An armada of over 3,300 [update: 5,916] dead pigs drifted down the Huangpu river towards Shanghai over the weekend, prompting a major clean-up operation. Some of the animals are said to have frozen to death; some are apparently among the 20,000 casualties of a disease outbreak in upstream Zhejiang earlier this year, with porcine circovirus detected in the river water. The virus does not harm humans, and officials insist that the river, a major source of Shanghai’s drinking water, is as safe as ever. Many have reacted with scorn, however, in weibo posts, political cartoons and spoof film posters for Ang Lee’s Oscar-winning “Life of Pig“. But floating carcasses are not unheard of: ironically, their unusual numbers on this occasion may be the result of authorities’ success in keeping diseased meat out of the food supply. From Louise Watt and Didi Tang at the Associated Press:
Authorities have been pulling out the swollen and rotting pigs, some with their internal organs visible, since Friday — and revolting images of the carcasses in news reports and online blogs have raised public ire against local officials.
“Well, since there supposedly is no problem in drinking this water, please forward this message, if you agree, to ask Shanghai’s party secretary, mayor and water authority leaders if they will be the first ones to drink this meat soup?” lawyer Gan Yuanchun said on his verified microblog.

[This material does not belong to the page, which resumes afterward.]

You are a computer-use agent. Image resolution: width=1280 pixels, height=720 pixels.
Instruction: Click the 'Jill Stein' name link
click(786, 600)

[…] “Ever since the police have stepped up efforts to crack down on the illicit market of sick pigs since last year, no one has come here to buy dead pigs, and the problem of pig dumping is worse than ever this year,” an unnamed villager told the Jiaxing Daily newspaper, which is run by the local Communist Party.
In Shanghai itself, farmers are compensated for proper disposal of carcasses, but no such incentives are in place upstream. In any case, Reuters’ Jane Lanhee Lee reported, at least some of the official disposal points around Jiaxing are already full:
At Bloomberg’s World View, Adam Minter examined the timing of the spectacle, which coincided with the 10th anniversary of the 2003 SARS outbreak:
Over the past several weeks, Chinese news outlets have been running features looking back on the mistakes made, lessons learned and steps taken during SARS outbreak. They call for increased monitoring, unspecified mechanisms for notifying the public and relevant public-health institutions, and greater transparency. Needless to say, whether it was the fault of farmers or public-health officials, none of those standards were met in the run-up to the dead-pig tide.

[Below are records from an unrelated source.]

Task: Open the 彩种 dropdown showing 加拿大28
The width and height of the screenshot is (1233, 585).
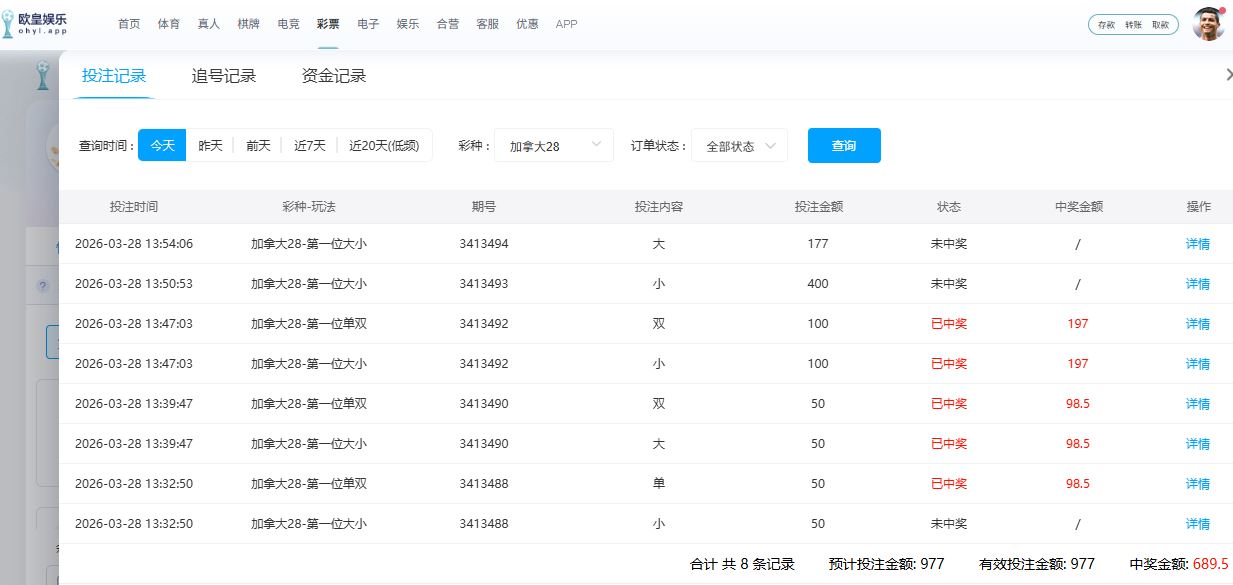Action: click(553, 145)
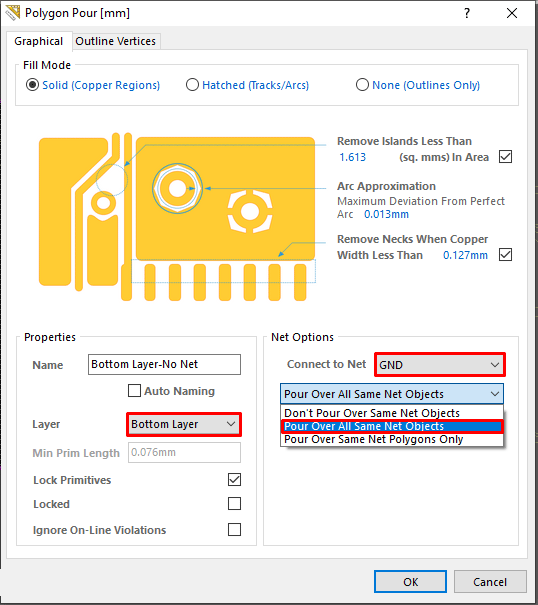Screen dimensions: 538x605
Task: Uncheck Lock Primitives option
Action: point(234,480)
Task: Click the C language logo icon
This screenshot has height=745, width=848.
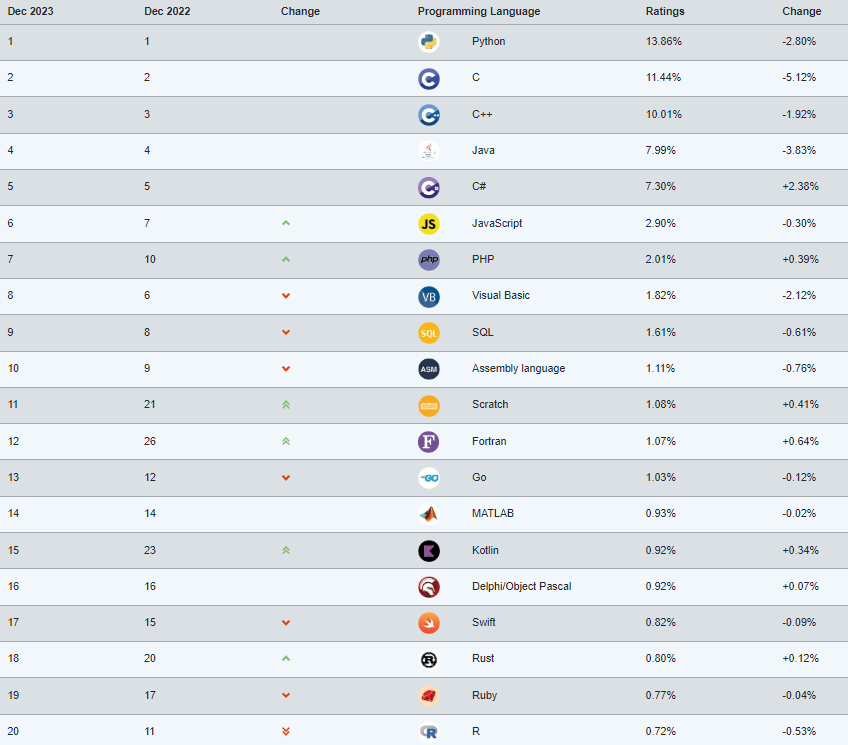Action: pyautogui.click(x=429, y=79)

To be sure, this isn’t SARS, but for a global-health community dependent upon Chinese transparency in the event of another epidemic, official Chinese reticence, if not ignorance, about whatever and whoever led to thousands of virus-laden pig carcasses in Shanghai’s water supply is deeply worrying.

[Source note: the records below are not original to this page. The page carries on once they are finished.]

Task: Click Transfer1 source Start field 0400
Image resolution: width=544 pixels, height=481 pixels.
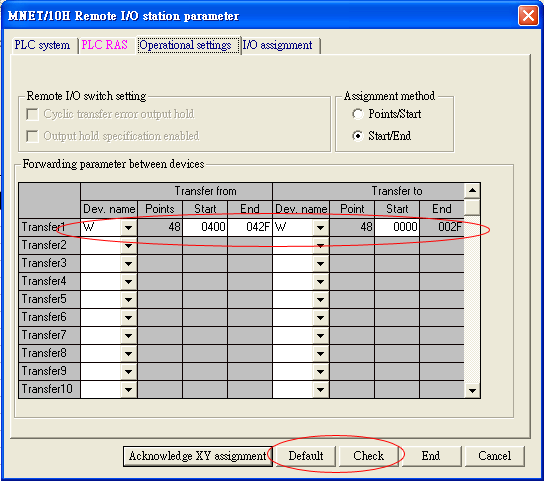Action: 205,227
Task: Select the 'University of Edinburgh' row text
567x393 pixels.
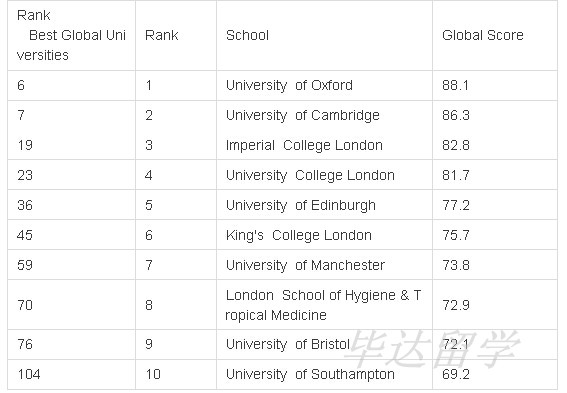Action: click(x=301, y=205)
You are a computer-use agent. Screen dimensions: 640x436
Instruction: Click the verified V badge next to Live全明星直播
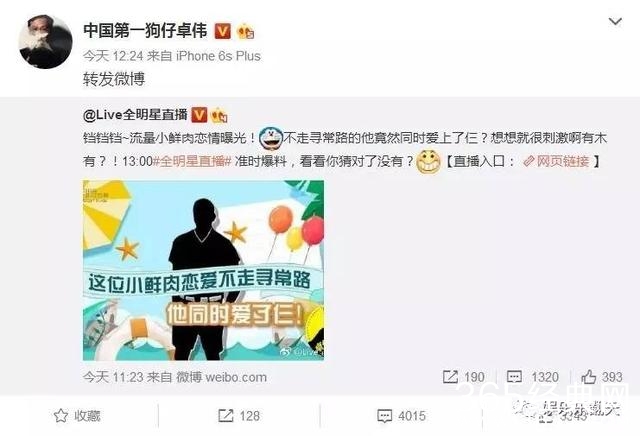(199, 115)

Following recent high-profile spills of industrial chemicals into China’s rivers, the plague of pigs highlights agricultural water pollution, whose scale actually exceeds that of industrial and other pollutants. From Lily Kuo at Quartz:
In fact, waste related to animals made up about 90 percent of organic pollutants in China’s water, according to Wang Dong of the Chinese Academy for Environmental Planning. In a 2012 study from Huazhong University, waste from pigs, cattle, sheep, and other animals left 228,900 tonnes (252.6 tons) of biochemical oxygen demand, a standard measure for organic pollution, in part of the Han River in central China. Now, about 15 percent of China’s major rivers are too polluted for safe use, not just from local factories, but farmers who throw animal carcasses and waste into nearby streams.
[…] And the health consequences of this trend can be severe. For example, in 2011, a farm was found throwing duck excrement into a river in Henan province, giving thousands of people diarrhea.